------ RECORDS FOR THE EXERCISE ------

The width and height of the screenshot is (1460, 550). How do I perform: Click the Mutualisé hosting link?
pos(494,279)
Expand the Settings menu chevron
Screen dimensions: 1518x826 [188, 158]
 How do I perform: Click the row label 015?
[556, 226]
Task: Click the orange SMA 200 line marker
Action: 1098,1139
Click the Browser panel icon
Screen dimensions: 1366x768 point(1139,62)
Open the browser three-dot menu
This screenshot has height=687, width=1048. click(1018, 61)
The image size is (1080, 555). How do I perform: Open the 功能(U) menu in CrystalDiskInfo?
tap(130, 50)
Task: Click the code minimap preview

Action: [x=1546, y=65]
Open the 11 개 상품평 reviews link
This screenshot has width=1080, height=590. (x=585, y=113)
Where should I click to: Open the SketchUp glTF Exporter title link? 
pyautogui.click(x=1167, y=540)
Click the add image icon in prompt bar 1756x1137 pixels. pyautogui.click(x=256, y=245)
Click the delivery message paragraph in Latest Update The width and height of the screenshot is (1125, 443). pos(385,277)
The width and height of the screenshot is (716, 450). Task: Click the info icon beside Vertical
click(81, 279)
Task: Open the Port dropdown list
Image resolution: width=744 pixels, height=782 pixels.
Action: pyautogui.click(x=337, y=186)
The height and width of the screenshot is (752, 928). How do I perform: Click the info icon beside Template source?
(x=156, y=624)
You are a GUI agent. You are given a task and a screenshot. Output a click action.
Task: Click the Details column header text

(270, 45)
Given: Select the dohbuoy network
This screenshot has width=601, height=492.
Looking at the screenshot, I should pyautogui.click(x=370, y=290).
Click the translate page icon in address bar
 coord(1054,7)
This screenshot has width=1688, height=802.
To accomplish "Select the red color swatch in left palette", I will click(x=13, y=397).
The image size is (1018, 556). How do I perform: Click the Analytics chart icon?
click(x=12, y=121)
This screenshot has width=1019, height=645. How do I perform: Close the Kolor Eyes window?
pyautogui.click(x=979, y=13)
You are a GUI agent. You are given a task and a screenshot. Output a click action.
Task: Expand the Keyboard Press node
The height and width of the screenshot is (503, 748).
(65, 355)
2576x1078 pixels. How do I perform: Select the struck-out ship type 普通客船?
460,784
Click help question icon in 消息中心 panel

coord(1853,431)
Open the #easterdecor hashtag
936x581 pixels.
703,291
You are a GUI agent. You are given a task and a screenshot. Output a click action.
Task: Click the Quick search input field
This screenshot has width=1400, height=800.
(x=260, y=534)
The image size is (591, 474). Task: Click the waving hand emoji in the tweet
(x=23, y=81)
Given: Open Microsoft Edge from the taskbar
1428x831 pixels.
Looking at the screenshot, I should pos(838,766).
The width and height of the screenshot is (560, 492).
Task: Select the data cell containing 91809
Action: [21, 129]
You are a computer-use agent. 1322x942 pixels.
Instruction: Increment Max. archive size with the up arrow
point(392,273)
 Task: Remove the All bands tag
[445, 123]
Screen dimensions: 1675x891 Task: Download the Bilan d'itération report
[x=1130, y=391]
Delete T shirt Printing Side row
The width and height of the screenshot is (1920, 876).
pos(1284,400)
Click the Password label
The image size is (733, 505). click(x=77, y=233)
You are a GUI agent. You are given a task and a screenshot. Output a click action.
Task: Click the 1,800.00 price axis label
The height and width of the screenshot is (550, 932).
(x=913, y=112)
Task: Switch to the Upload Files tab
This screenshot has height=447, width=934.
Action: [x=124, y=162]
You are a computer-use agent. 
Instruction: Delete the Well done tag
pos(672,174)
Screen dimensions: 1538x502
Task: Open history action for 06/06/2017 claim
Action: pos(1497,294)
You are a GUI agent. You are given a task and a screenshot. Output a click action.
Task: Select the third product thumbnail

------

# EXERCISE REQUIREMENTS:
Please reproduce every line of the material word for word.

# ANSWER SPACE:
The width and height of the screenshot is (1460, 550). How do I perform: Click the Mutualisé hosting link?
pos(494,279)
Expand the Settings menu chevron
Screen dimensions: 1518x826 [188, 158]
 How do I perform: Click the row label 015?
[556, 226]
Task: Click the orange SMA 200 line marker
Action: 1098,1139
Click the Browser panel icon
Screen dimensions: 1366x768 point(1139,62)
Open the browser three-dot menu
This screenshot has height=687, width=1048. click(1018, 61)
The image size is (1080, 555). How do I perform: Open the 功能(U) menu in CrystalDiskInfo?
tap(130, 50)
Task: Click the code minimap preview

Action: [x=1546, y=65]
Open the 11 개 상품평 reviews link
This screenshot has width=1080, height=590. (x=585, y=113)
Where should I click to: Open the SketchUp glTF Exporter title link? 
pyautogui.click(x=1167, y=540)
Click the add image icon in prompt bar 1756x1137 pixels. pyautogui.click(x=256, y=245)
Click the delivery message paragraph in Latest Update The width and height of the screenshot is (1125, 443). pos(385,277)
The width and height of the screenshot is (716, 450). Task: Click the info icon beside Vertical
click(81, 279)
Task: Open the Port dropdown list
Image resolution: width=744 pixels, height=782 pixels.
Action: pyautogui.click(x=337, y=186)
The height and width of the screenshot is (752, 928). How do I perform: Click the info icon beside Template source?
(x=156, y=624)
You are a GUI agent. You are given a task and a screenshot. Output a click action.
Task: Click the Details column header text

(270, 45)
Given: Select the dohbuoy network
This screenshot has width=601, height=492.
Looking at the screenshot, I should pyautogui.click(x=370, y=290).
Click the translate page icon in address bar
 coord(1054,7)
This screenshot has width=1688, height=802.
To accomplish "Select the red color swatch in left palette", I will click(x=13, y=397).
The image size is (1018, 556). How do I perform: Click the Analytics chart icon?
click(x=12, y=121)
This screenshot has width=1019, height=645. How do I perform: Close the Kolor Eyes window?
pyautogui.click(x=979, y=13)
You are a GUI agent. You are given a task and a screenshot. Output a click action.
Task: Expand the Keyboard Press node
The height and width of the screenshot is (503, 748).
(65, 355)
2576x1078 pixels. How do I perform: Select the struck-out ship type 普通客船?
460,784
Click help question icon in 消息中心 panel

coord(1853,431)
Open the #easterdecor hashtag
936x581 pixels.
703,291
You are a GUI agent. You are given a task and a screenshot. Output a click action.
Task: Click the Quick search input field
This screenshot has width=1400, height=800.
(x=260, y=534)
The image size is (591, 474). Task: Click the waving hand emoji in the tweet
(x=23, y=81)
Given: Open Microsoft Edge from the taskbar
1428x831 pixels.
Looking at the screenshot, I should pos(838,766).
The width and height of the screenshot is (560, 492).
Task: Select the data cell containing 91809
Action: [21, 129]
You are a computer-use agent. 1322x942 pixels.
Instruction: Increment Max. archive size with the up arrow
point(392,273)
 Task: Remove the All bands tag
[445, 123]
Screen dimensions: 1675x891 Task: Download the Bilan d'itération report
[x=1130, y=391]
Delete T shirt Printing Side row
The width and height of the screenshot is (1920, 876).
pos(1284,400)
Click the Password label
The image size is (733, 505). click(x=77, y=233)
You are a GUI agent. You are given a task and a screenshot. Output a click action.
Task: Click the 1,800.00 price axis label
The height and width of the screenshot is (550, 932).
(x=913, y=112)
Task: Switch to the Upload Files tab
This screenshot has height=447, width=934.
Action: [x=124, y=162]
You are a computer-use agent. 
Instruction: Delete the Well done tag
pos(672,174)
Screen dimensions: 1538x502
Task: Open history action for 06/06/2017 claim
Action: pos(1497,294)
You are a GUI agent. You are given a task and a screenshot. Output a click action.
Task: Select the third product thumbnail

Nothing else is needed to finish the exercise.